Le MacBook Air tant espéré est finalement livré en novembre. Après que Rosaire Vaillancourt, débrouillard, eut lui-même fait des pieds et des mains. Et après qu’il eut écrit au président de la Banque Nationale, Louis Vachon. Frustré qu’un francophone soit ainsi servi par une banque francophone ayant son siège social à Montréal, il tenait mordicus à dénoncer la situation.

On peut se faire livrer un MacBook Air anglais en moins d’une semaine par Récompenses à la carte, mais il faut se battre et insister pour en avoir un, du moins j’espère, avec un clavier [français]. Il serait positif que la Banque Nationale fasse preuve de diligence et surtout d’une volonté à traiter également ses clients francophones et anglophones.

Rosaire Vaillancourt

La réponse est venue du vice-président Communications et Responsabilité sociale de la Banque Nationale, Claude Breton. Prenez une bonne respiration.

« En présumant de notre mauvaise foi, vous concourrez à nourrir la polarisation et la fragmentation sociale. Au risque de vous décevoir, nous croyons d’abord au dialogue, au respect et au vivre ensemble. Et c’est ce que nous continuerons de faire », lui a-t-il écrit dans un courriel, le 8 novembre.

Je ne sais pas si c’est le feuilleton linguistique provoqué par le président unilingue anglophone d’Air Canada quelques jours auparavant qui a teinté le ton particulier de cette réponse. Mais parler de « fragmentation sociale » me semble un peu fort.

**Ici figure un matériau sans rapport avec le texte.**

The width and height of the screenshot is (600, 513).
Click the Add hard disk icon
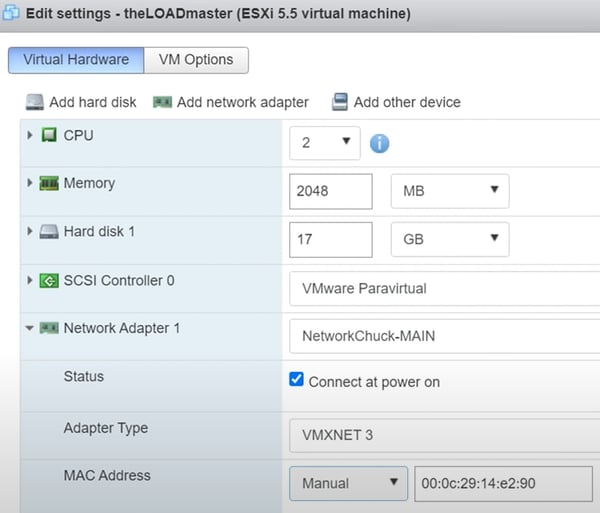point(34,102)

Rosaire Vaillancourt n’était-il pas dans son droit de réclamer qu’une banque québécoise lui donne un ordinateur muni d’un clavier pour francophone ?

Il y a quelques jours, le site Récompenses à la carte, où l’on peut échanger ses points de la Banque Nationale contre des cadeaux, permettait de choisir la langue du clavier du MacBook Air. Voilà une chose de réglée, on dirait bien. Rosaire Vaillancourt n’ose pas prétendre qu’il est à l’origine de ce changement.

J’ai demandé à Claude Breton, de la Banque Nationale, ce qui s’était passé. L’un de ses collègues m’a répondu ceci par courriel : « J’ai validé et le choix de commander un clavier en français (Canada) a toujours été possible, mais l’information n’avait pas été précisée sur le site web du Plan de récompenses. Nous avons depuis apporté le rectificatif à l’aide d’un menu déroulant sur le site. » La préférence linguistique pouvait cependant être mentionnée au téléphone.

Cette histoire nous montre qu’au-delà des lois censées protéger le français au Québec, il faut souvent, comme individu, mener ses propres petites batailles. Même contre une banque québécoise, dirigée par un francophone.